Respondent’s delay also runs counter to Canon 12 and Rule 12.04 of the CPR which provides:

CANON 12 — A LAWYER SHALL EXERT EVERY EFFORT AND CONSIDER IT HIS DUTY TO ASSIST IN THE SPEEDY AND EFFICIENT ADMINISTRATION OF JUSTICE.

xxx xxx xxx

Rule 12.04 – A lawyer shall not unduly delay a case, impede the execution of a judgment or misuse Court processes.

For such violation of Canons 1, 11, 12 and Rule 12.04 of the CPR, he should be further fined in the amount of P5,000.

WHEREFORE, respondent Judge William Simon P. Peralta, Presiding Judge of the Regional Trial Court, Manila, Branch 50 is hereby found GUILTY of two less serious offenses: (1) undue delay in rendering a decision or order and (2) violation of Supreme Court directives.

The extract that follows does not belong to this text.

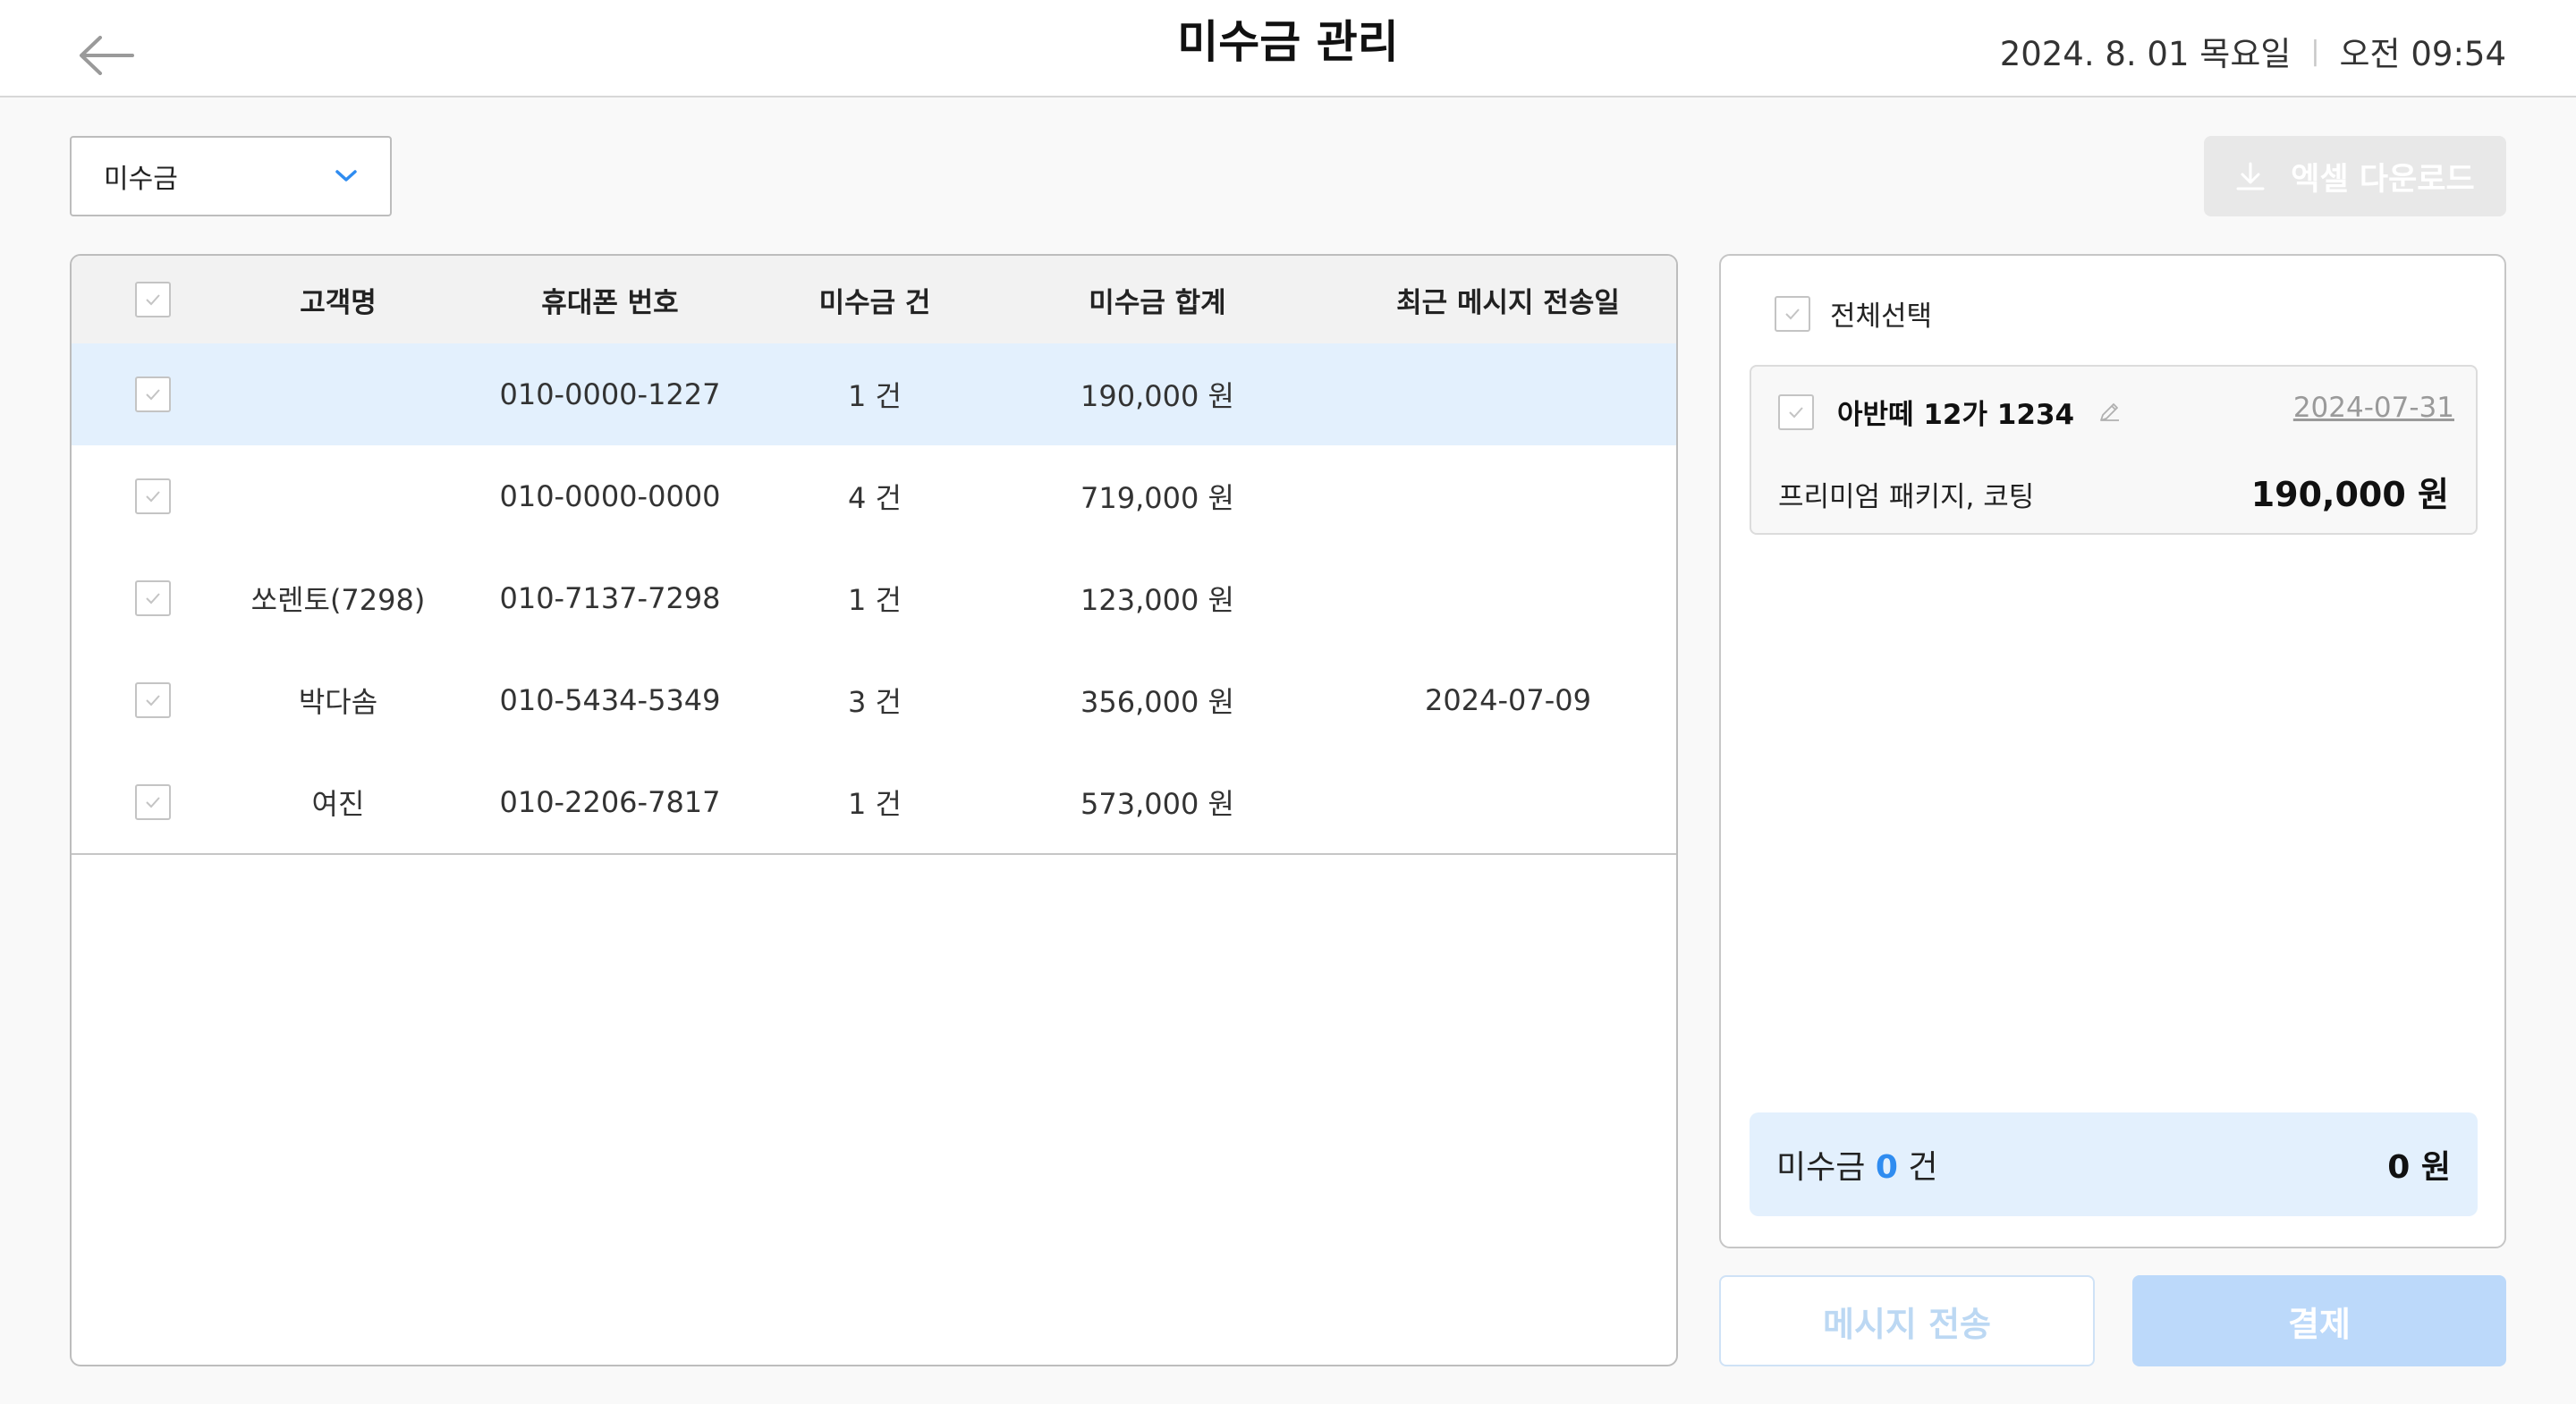 The height and width of the screenshot is (1404, 2576). I want to click on unpaid-total: 719,000 원, so click(1157, 498).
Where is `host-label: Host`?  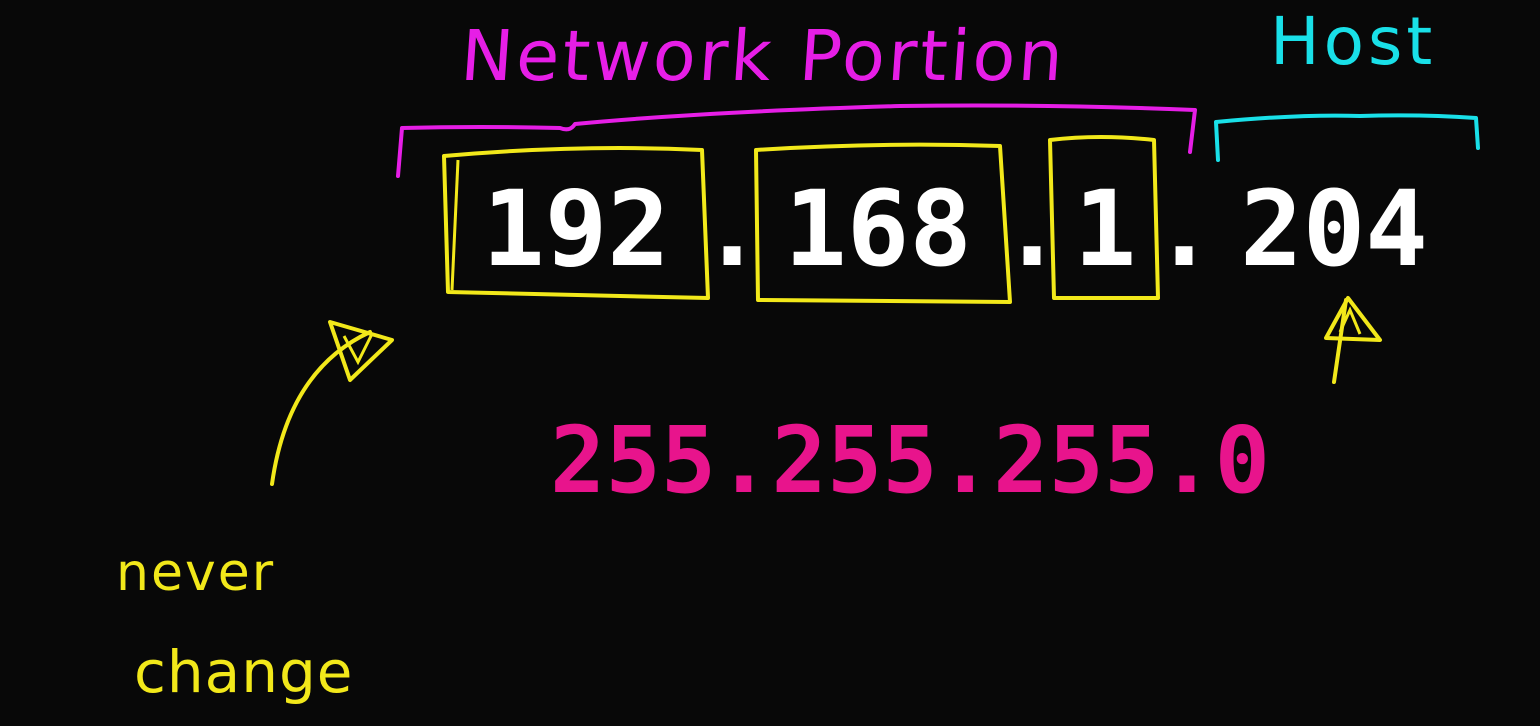
host-label: Host is located at coordinates (1353, 42).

He is FINED P15,000 payable within 10 days from his receipt of this resolution.

Respondent is further hereby FINED P5,000 for his violation of Canons 1, 11, 12 and Rule 12.04 of the Code of Professional Responsibility payable within the same period stated above.1avvphi1

He is STERNLY WARNED that the commission of the same or similar acts in the future shall be dealt with more severely.

Let copies of this resolution be furnished the Office of the Court Administrator and the Office of the Bar Confidant to be attached to respondent’s records.